Kolajenini seven kaçınsın

Cildinizle biraz ilgileniyorsanız kolajen üretiminin önemini bilirsiniz. Vücuttaki diğer yerlerin yanısıra, derinin birincil yapısal proteini olarak görev yaptığı dermiste bol miktarda kolojen bulunur. Cilt fonksiyonundaki rolü, cilt bariyerini sağlam, güçlü, kalkık ve pürüzsüz tutmaktır. Kolajen olmadan ciltte ince çizgiler oluşur, sarkmalar görülür, cilt elastikiyetini kaybeder ve daha ince görünür.

 

Acı gerçek şu ki yaşlandıkça kolajen kaybederiz: 20’li yaşlarımızın bir noktasından itibaren kolajen üretme hızımız ve doğal kolajen seviyemiz yavaş yavaş düşmeye başlar (Yılda yaklaşık yüzde 1-2 oranında). Kolajen zayıflaması menopoz sırasında ve sonrasında hızlanır.

 

 

Kolajen kaybı iç ve dış faktörlerle daha da kötüleşebilir. Bir miktar kayıp doğal ve kaçınılmaz olsa da belirli yaşam tarzı seçimleri ve cilt bakımı alışkanlıkları, kolajeni daha hızlı kaybetmenize yol açabilir. Ve bu faktörlerin çoğu, birçok insan için ortak günlük alışkanlıklar.

Kolajen kaybının daha az bilinen nedenleri şöyle:

 

1. Yetersiz uyku

Yeteri kadar uyumamak, cilt görünümü üzerinde anında etki gösterilor. Bunu sadece bir veya iki huzursuz geceden sonra aynaya baktığınızda dahi fark edebilirsiniz. Koyu göz altı halkaları daha belirgindir, cilt rengi daha mat görünür ve cilt nemsizdir. Bunlar görünenler. Yüzeyin altında olup bitenlerse daha endişe verici!

 

Yetersiz uyku, oksidatif strese neden olabilir ve antioksidan savunmanızı azaltabilir, bu da vücudu ve cildi hasara karşı savunmasız hale getirebilir. Ayrıca uykusuzluk, kolajeni parçalayan kortizolün (ünlü stres hormonu) artmasına da neden olur.

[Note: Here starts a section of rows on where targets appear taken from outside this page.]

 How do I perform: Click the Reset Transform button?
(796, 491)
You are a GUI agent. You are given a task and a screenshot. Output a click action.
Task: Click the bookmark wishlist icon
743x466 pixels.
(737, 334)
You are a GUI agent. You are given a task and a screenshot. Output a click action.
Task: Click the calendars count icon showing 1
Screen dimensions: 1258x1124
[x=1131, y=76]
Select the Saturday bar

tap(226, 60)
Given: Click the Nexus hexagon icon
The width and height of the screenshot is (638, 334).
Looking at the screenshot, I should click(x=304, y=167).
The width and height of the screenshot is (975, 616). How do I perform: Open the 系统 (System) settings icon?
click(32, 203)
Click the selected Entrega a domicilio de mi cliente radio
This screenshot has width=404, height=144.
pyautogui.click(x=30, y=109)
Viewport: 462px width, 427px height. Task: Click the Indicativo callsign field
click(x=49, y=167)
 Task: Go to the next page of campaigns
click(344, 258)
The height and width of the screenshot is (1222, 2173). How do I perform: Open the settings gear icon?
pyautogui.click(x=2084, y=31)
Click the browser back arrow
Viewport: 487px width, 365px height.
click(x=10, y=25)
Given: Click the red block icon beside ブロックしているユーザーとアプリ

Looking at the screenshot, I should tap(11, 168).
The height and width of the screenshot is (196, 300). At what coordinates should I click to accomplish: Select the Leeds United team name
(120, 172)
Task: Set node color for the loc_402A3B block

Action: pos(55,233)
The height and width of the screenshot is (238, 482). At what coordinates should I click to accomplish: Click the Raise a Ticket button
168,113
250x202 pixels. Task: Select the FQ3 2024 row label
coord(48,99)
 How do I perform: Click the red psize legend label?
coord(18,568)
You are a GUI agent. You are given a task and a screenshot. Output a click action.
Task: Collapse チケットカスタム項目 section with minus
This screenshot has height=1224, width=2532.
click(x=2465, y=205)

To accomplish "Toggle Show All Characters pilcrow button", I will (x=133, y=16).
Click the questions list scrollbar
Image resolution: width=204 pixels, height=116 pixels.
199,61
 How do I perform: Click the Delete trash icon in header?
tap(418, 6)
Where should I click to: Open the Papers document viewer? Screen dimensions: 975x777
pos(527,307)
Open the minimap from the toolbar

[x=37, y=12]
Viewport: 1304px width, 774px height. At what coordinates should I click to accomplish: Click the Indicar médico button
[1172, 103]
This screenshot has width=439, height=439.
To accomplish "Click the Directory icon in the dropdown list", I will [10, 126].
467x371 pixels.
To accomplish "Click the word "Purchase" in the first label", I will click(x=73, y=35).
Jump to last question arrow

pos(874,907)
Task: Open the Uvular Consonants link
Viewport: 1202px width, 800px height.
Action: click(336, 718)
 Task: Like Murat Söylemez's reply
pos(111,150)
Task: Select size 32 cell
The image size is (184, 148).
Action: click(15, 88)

Tüm bunlar uykuyu önceliklendirmeniz için yeterli değilse bir bilgi daha paylaşalım: Araştırmalar vücudumuzun REM döngüsü sırasında kolajeni yeniden inşa ettiğini gösteriyor.

2. Yetersiz amino asit

Proteinleri (cildin birincil proteinleri kolajen, elastin ve keratin gibi) yapmak için vücuda yapı taşlarını, yani amino asitleri sağlamamız gerekir.

 

Mindbodygreen’e göre diyetisyen Lisa Hayim amino asit tüketimi için şunları söylüyor: “Proteinleri gıda yoluyla tükettiğimizde, vücudumuz onları vücudun ihtiyaç duyduğu proteinleri yapmak için yeniden kullanılabilen amino asitlere parçalıyor.”

Kolajen üretimi için önemli olan yalnızca amino asitler de değil. Vücudun kolajen üretim sürecine yardımcı diğer besinlere de ihtiyacı var. Yani: C ve E vitaminleri. Araştırmalar özellikle C vitamininin kolajen üretimini desteklediğini ve stabilitesini yönetmeye yaradığını göstermekte.

 

3. Haddinden fazla şeker

Genellikle şeker, basit karbonhidrat ve işlenmiş et oranı yüksek beslenme planları içeren inflamatuar diyetler vücuda zarar verir. Enflamatuar gıdalar serbest radikalleri, oksidatif stresi ve bağırsak sorunlarını tetikler ve sonuçta kolajen kaybı da dahil olmak üzere doku hasarına yol açabilir. Özellikle şeker, kolajen için bir sorun.

Sonuç olarak optimal kolajen üretiminde pek çok faktör rol oynar. İyi haber şu ki bunların çoğu sizin kontrolünüzde. Güneşten korunma ve tutarlı bir cilt bakımının yanısıra bu yaşam tarzı alışkanlıkları, doğal kolajen üretiminizin yaşamınız boyunca güçlü kalmasını sağlayabilir.